Ángeles Palacios Escobar 2*

 

La pobreza, desde la perspectiva del banco mundial

En su Informe sobre Desarrollo Mundial de 1999 el Banco Mundial, acepta la concepción que engloba no sólo la privación material, sino también el bajo nivel de instrucción y de salud. En su informe más reciente 2000/2001 amplía este concepto de pobreza, de manera que ahora incluye la vulnerabilidad, la exposición al riesgo y la falta de representación. Sin embargo el Banco Mundial estima las cifras mundiales de la pobreza, basándose en datos de consumo, porque lo considera como un indicador que refleja mejor los niveles de bienestar a largo plazo que el ingreso corriente. Estos datos son recopilados a través de las encuestas a hogares de los diferentes países. Actualmente dispone datos de 96 países que representan al 88% de la población mundial.

La evolución de la pobreza entre los años de 1987 a 1998, según el Banco Mundial es la siguiente:

i) En América Latina y el caribe el número de pobres creció un 20%.
ii) Asia Meridional y África al Sur del Sahara concentran aproximadamente el 80% de la población mundial que vive con menos de 1 dólar al día. En África al Sur del Sahara ésta parte de la población aumentó de 217 a 291 millones de personas. Lo que significa, que casi la mitad de la población de esa región vive en la pobreza. En Asia Meridional el número de pobres aumentó de 474 millones de personas a 522 millones de personas, aún cuando la proporción de personas pobres sufrió una disminución del 45% al 40%.
iii) El aumento más dramático lo ha tenido Europa y Asia Central, donde el número de pobres se ha multiplicado de 1.1 millones en 1987 a 24 millones de personas en 1998.

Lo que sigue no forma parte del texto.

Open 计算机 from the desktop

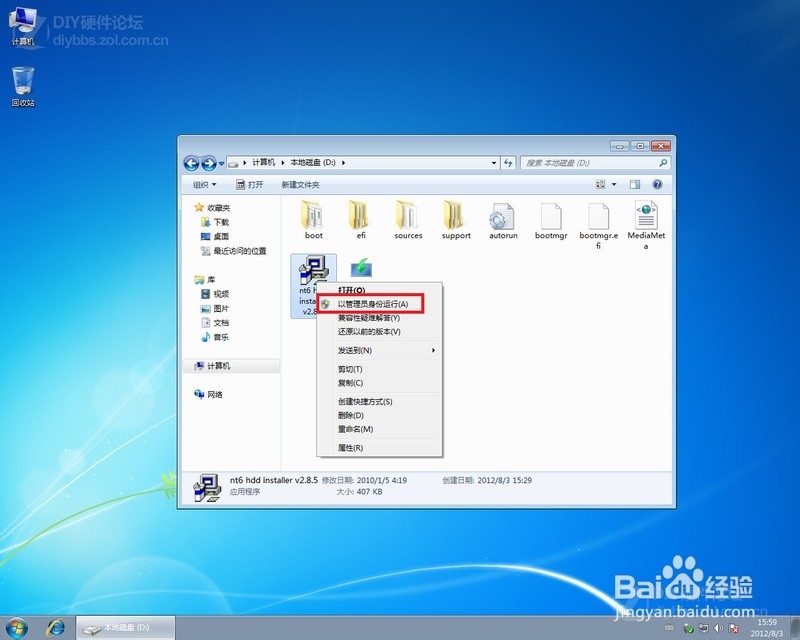tap(22, 20)
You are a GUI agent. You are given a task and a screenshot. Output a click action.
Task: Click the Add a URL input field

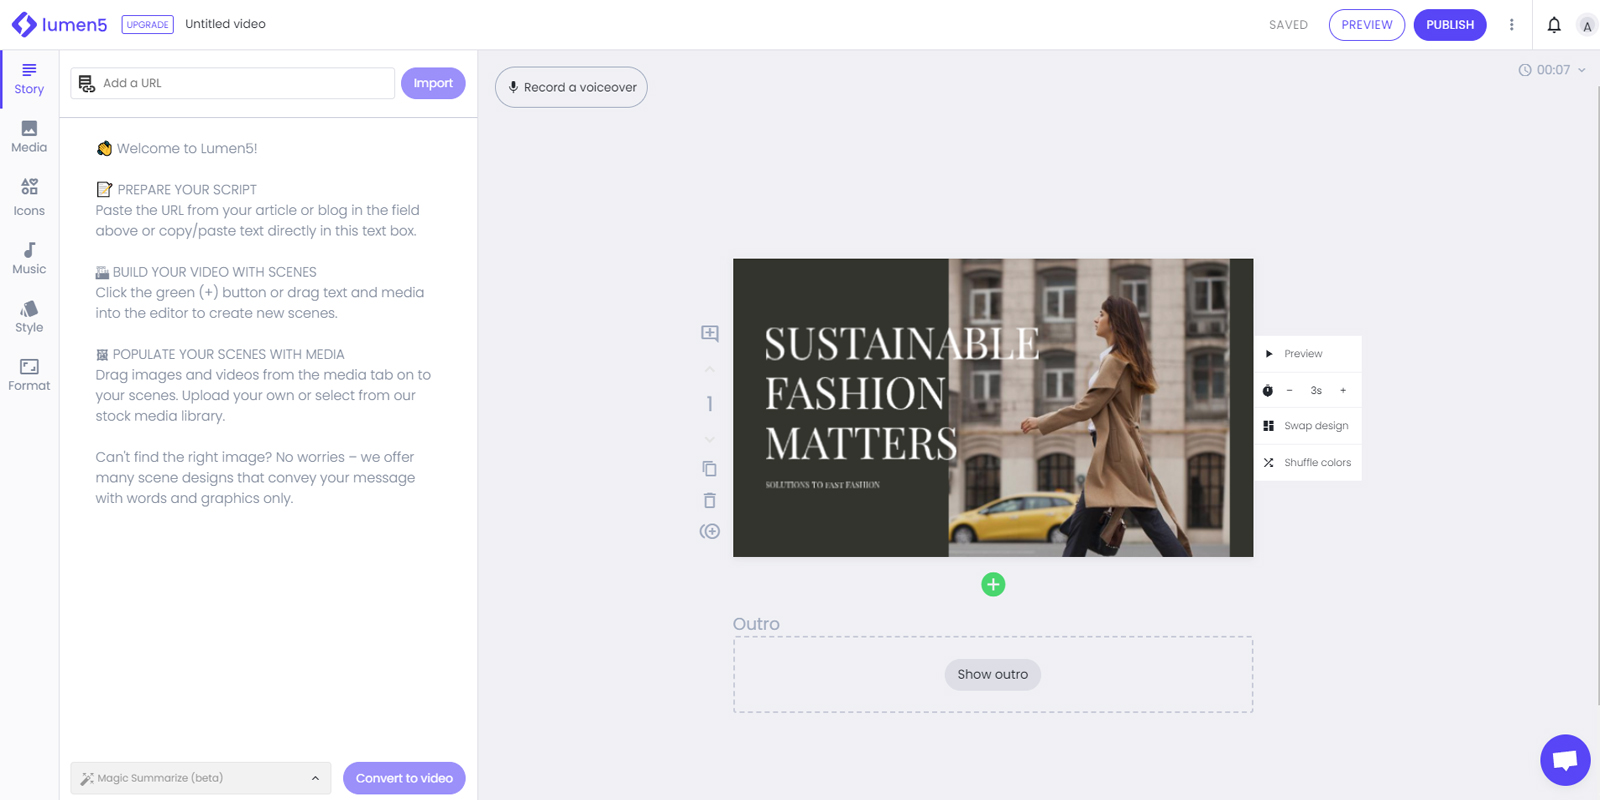pos(232,83)
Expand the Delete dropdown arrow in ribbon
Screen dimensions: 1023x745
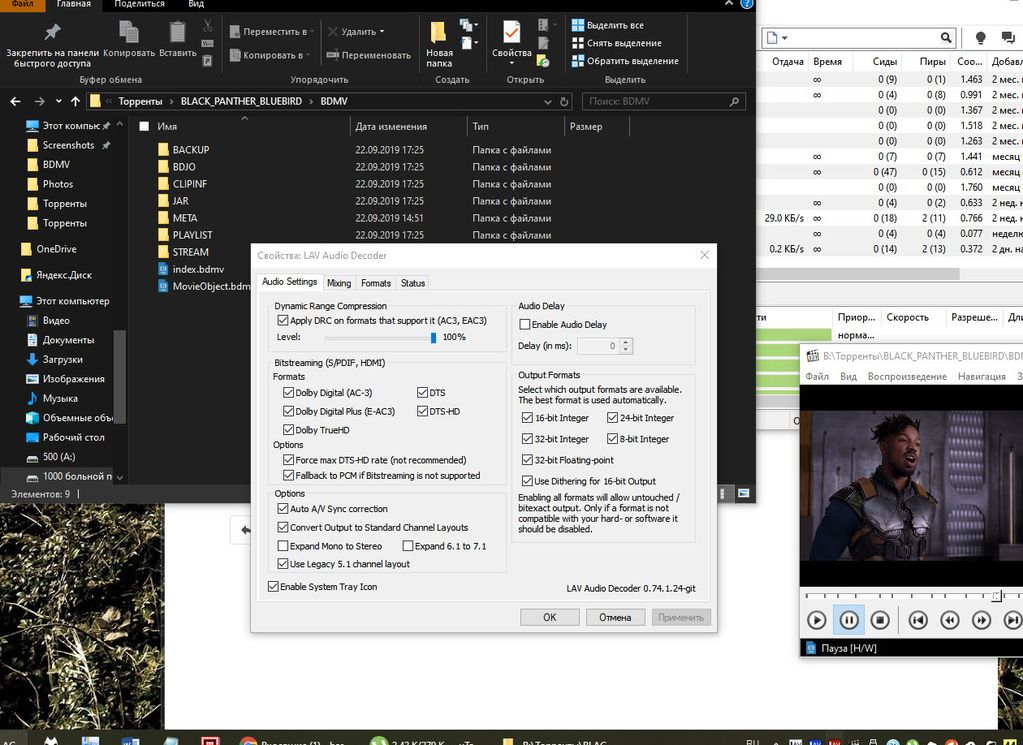pos(382,32)
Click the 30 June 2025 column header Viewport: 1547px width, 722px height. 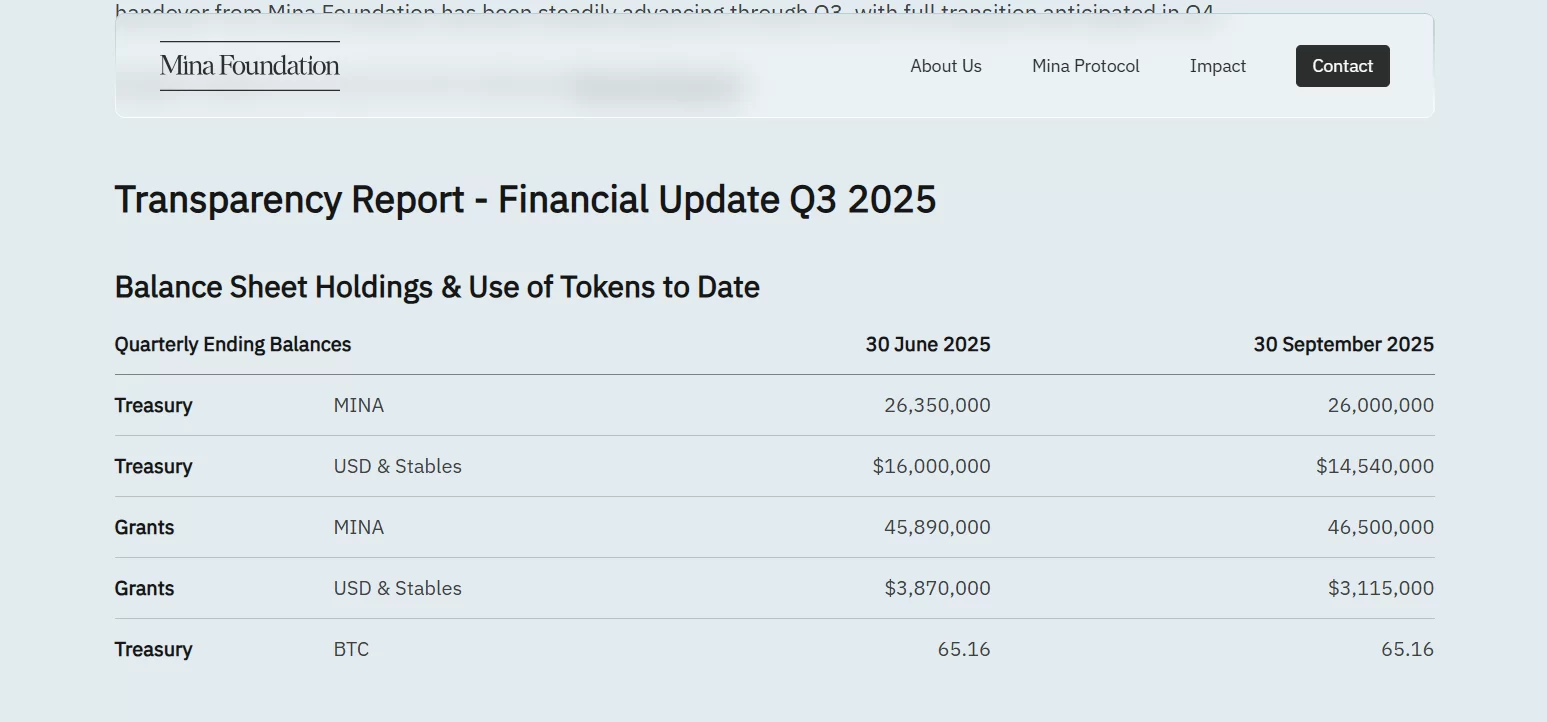(x=928, y=345)
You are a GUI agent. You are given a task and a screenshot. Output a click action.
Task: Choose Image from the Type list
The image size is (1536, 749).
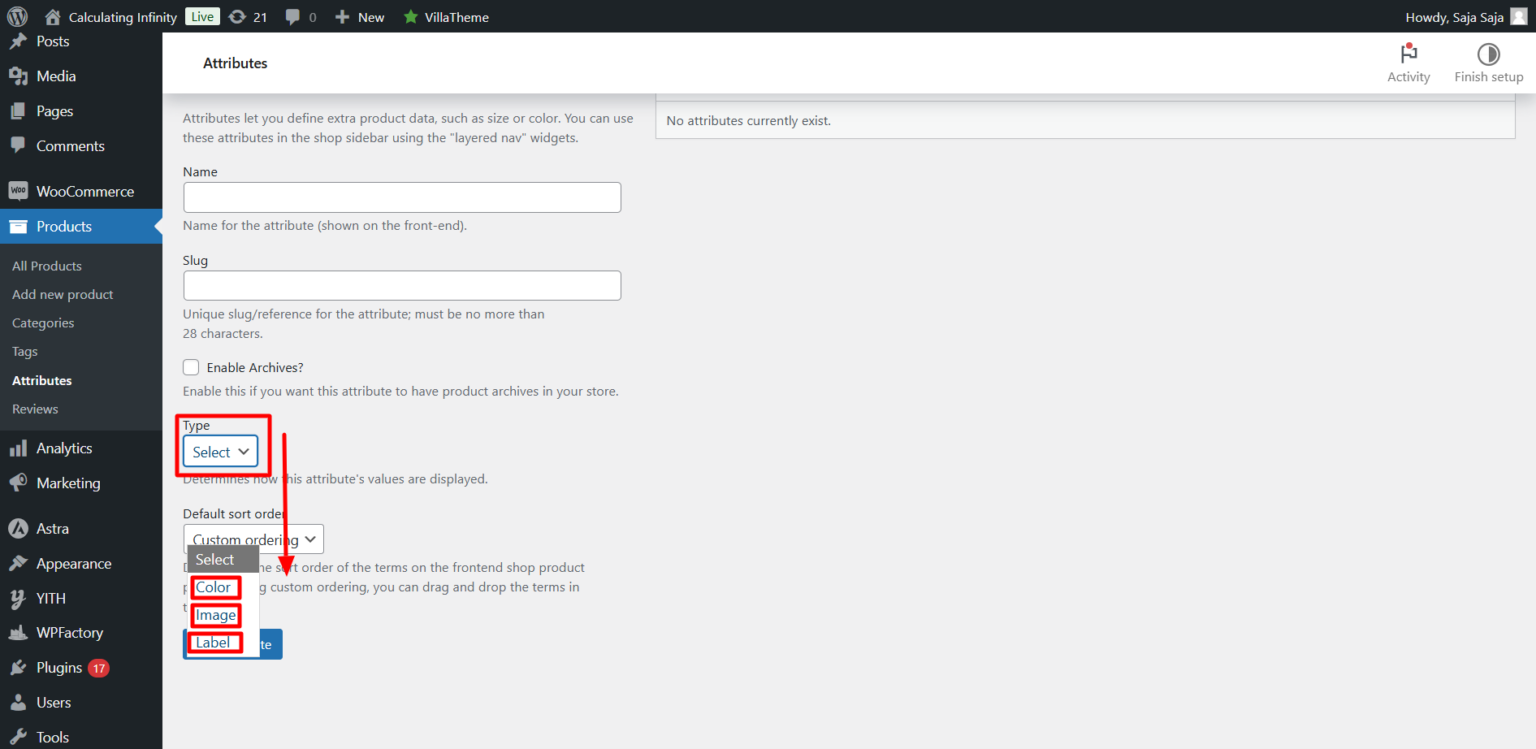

Por otro lado, en Asia Oriental, el Oriente Medio y el Norte de África se ha reducido el número de personas pobres. Asia Oriental ha disminuido considerablemente esta cantidad de 114 millones en 1987 a 65 millones de personas en 1998.

La pobreza, desde la perspectiva de la comisión de estudios para américa latina y el caribe (CEPAL) 3*.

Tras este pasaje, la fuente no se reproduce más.